1349, along with Carpathian Forest and Gorgoroth, was among the first Black Metal bands I tried to listen to. In retrospect, that might not have been the best idea. I might have opted for something a bit more accessible and subtle. 1349's brand of Black Metal is among the most intense in existence, giving Marduk and their numerous Norsecore imitators a real run for their money. Where 1349 surpasses those competitors, however, is in the quality of the musicianship.
This fact was not readily apparent to me when I was a Black Metal neophyte, but though I found 1349 a bit overwhelming at first, it would eventually become one of my favorite Black Metal outfits (and the only one I have managed to see live, for that matter). One of the keys to 1349's success is that the band makes the old Black Metal formula a bit more interesting by injecting elements of technical Death Metal into their songwriting.
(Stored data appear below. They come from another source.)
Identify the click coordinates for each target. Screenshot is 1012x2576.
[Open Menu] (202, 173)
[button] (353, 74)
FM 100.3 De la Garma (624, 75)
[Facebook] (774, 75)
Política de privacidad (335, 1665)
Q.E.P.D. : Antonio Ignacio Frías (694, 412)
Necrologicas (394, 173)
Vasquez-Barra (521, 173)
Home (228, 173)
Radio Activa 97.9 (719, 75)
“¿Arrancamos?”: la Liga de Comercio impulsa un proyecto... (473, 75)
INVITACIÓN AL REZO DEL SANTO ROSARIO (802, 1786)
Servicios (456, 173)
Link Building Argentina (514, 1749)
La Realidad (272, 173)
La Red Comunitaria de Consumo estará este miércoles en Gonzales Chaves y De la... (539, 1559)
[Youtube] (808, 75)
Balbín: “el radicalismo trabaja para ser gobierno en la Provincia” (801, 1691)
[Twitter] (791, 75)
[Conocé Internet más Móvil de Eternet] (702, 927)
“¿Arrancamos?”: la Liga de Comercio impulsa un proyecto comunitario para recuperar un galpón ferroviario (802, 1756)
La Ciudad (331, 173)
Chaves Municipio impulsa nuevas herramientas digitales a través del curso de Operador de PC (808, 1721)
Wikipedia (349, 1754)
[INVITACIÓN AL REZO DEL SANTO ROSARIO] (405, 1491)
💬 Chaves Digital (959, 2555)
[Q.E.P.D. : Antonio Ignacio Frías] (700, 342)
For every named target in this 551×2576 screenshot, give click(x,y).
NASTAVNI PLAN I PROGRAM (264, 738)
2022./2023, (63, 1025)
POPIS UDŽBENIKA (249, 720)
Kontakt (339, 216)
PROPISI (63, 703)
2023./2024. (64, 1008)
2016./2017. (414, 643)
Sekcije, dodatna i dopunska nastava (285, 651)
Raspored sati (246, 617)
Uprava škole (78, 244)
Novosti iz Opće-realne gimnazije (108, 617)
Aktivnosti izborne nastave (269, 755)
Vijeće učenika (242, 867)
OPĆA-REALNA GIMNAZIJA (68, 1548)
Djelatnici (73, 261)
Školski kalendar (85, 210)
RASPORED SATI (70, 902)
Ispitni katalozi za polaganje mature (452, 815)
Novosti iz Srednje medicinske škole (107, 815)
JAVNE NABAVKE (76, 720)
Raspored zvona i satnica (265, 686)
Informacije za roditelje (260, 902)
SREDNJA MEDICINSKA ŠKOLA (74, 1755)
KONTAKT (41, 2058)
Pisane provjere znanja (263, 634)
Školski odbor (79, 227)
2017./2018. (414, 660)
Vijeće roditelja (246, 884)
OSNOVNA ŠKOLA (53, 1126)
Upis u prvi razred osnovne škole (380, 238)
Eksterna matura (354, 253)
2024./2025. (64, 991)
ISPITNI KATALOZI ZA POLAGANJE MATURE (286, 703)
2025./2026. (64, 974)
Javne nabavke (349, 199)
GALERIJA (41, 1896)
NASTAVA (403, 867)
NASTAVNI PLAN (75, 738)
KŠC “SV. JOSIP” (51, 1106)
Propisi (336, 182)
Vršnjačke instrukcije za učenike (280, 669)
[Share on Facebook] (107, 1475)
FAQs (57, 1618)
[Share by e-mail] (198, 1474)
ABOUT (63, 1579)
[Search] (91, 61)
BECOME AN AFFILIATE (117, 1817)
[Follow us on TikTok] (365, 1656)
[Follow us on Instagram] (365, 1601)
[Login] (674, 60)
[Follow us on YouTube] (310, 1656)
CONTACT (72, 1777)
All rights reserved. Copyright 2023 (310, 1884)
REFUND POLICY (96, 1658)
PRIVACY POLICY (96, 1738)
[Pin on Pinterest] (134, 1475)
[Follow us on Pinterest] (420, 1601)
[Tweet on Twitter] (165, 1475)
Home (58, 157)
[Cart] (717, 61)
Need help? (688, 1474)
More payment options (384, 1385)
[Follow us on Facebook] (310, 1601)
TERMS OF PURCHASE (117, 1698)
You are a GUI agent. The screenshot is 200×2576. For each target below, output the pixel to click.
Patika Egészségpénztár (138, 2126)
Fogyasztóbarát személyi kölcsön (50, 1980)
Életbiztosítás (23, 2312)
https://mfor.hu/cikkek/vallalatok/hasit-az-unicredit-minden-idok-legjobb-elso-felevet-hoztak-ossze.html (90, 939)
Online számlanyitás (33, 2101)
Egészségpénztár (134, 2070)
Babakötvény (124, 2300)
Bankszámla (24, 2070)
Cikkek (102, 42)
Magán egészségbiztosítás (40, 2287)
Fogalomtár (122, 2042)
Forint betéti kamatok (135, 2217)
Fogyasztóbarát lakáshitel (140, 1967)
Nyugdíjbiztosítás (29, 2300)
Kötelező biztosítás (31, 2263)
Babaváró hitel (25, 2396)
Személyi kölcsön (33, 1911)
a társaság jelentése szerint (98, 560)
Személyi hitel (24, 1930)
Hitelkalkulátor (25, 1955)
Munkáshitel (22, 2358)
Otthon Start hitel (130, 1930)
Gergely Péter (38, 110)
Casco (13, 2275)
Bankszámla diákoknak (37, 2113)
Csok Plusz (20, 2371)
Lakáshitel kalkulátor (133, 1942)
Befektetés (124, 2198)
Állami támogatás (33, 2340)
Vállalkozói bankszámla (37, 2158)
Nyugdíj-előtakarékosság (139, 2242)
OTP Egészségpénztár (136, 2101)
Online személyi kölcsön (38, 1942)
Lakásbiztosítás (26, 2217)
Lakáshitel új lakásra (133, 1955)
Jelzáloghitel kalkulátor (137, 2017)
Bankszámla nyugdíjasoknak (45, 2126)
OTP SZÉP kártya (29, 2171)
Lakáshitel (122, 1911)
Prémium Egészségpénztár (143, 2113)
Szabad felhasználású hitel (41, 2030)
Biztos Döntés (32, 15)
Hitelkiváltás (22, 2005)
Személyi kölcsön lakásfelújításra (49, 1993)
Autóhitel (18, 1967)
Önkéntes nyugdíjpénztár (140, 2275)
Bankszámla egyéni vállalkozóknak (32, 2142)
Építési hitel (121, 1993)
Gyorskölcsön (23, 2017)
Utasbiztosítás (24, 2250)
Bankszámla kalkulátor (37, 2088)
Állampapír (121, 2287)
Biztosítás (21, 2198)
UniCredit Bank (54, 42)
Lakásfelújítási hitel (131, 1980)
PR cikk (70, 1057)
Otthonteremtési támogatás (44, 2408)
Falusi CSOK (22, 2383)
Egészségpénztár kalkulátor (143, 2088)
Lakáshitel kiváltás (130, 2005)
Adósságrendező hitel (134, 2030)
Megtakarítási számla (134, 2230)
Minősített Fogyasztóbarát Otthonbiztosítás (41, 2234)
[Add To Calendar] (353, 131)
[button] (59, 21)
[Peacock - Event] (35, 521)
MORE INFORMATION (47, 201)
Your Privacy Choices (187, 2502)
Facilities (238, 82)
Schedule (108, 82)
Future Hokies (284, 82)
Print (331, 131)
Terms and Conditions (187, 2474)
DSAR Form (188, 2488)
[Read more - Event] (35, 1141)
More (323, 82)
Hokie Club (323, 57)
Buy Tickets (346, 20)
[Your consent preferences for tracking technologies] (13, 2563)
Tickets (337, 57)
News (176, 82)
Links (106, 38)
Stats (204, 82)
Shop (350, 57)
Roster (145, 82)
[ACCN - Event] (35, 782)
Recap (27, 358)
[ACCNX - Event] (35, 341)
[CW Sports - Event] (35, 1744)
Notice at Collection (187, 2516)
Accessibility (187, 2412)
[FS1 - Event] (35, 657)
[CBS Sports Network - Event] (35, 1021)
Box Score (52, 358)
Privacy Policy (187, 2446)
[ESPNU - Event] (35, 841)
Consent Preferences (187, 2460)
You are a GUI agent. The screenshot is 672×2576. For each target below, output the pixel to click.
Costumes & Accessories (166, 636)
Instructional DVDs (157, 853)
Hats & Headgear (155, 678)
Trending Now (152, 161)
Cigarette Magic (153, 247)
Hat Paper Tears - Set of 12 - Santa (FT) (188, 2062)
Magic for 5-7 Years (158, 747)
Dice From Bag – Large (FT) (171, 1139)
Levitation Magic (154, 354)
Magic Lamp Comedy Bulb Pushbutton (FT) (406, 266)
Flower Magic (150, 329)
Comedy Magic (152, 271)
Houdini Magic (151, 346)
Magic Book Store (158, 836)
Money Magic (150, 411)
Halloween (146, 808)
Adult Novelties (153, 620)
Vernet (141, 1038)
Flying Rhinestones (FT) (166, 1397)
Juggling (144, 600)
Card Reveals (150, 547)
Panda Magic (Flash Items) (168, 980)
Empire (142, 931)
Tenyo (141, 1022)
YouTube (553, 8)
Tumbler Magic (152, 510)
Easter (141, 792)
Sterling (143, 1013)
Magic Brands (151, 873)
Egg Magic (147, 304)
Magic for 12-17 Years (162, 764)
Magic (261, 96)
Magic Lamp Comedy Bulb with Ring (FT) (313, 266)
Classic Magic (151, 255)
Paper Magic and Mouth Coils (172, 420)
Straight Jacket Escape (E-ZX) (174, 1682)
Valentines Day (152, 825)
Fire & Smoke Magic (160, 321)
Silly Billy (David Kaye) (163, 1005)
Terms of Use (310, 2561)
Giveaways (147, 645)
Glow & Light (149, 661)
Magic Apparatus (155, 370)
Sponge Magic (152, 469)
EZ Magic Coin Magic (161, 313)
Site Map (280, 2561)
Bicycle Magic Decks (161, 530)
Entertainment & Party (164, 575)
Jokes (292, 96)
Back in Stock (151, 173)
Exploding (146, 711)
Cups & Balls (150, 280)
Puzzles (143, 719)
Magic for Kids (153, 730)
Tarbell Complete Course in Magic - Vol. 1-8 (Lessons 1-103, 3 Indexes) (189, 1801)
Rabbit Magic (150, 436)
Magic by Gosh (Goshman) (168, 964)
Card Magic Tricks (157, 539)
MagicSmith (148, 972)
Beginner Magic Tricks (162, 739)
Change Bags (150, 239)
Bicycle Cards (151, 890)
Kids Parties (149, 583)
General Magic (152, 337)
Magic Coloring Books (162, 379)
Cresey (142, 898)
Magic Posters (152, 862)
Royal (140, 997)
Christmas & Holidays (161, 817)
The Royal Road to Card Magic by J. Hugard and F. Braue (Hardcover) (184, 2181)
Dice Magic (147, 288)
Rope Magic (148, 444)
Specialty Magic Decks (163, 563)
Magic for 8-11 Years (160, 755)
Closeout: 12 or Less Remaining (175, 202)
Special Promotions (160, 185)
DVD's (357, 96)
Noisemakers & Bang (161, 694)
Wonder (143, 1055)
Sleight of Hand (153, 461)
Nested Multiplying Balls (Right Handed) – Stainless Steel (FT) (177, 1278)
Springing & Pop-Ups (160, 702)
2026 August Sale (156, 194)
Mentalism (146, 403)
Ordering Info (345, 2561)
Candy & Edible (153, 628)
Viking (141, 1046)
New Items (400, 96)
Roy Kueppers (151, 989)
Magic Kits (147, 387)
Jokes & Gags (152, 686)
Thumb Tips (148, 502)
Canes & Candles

This is especially true on Hellfire, which the band released in 2005. 1349 intersplices the ubiquitous blast beats with breakdowns and time changes, all done with crisp precision, thanks to the talented drumming of Frost (on loan-out from Satyricon, his primary project).
With Hellfire, 1349 launches a vicious, face-melting musical offensive and doesn't let up until the curtain falls. "To Rottendom" and "Sculptor of Flesh" are the strongest tracks on the album, though all the tracks have their strengths. Of interest is the title track which (not coincidentally) clocks in at thirteen minutes and forty nine seconds. By and large, Hellfire is an intense experience, but a rewarding one for the listener who is willing to tough it out.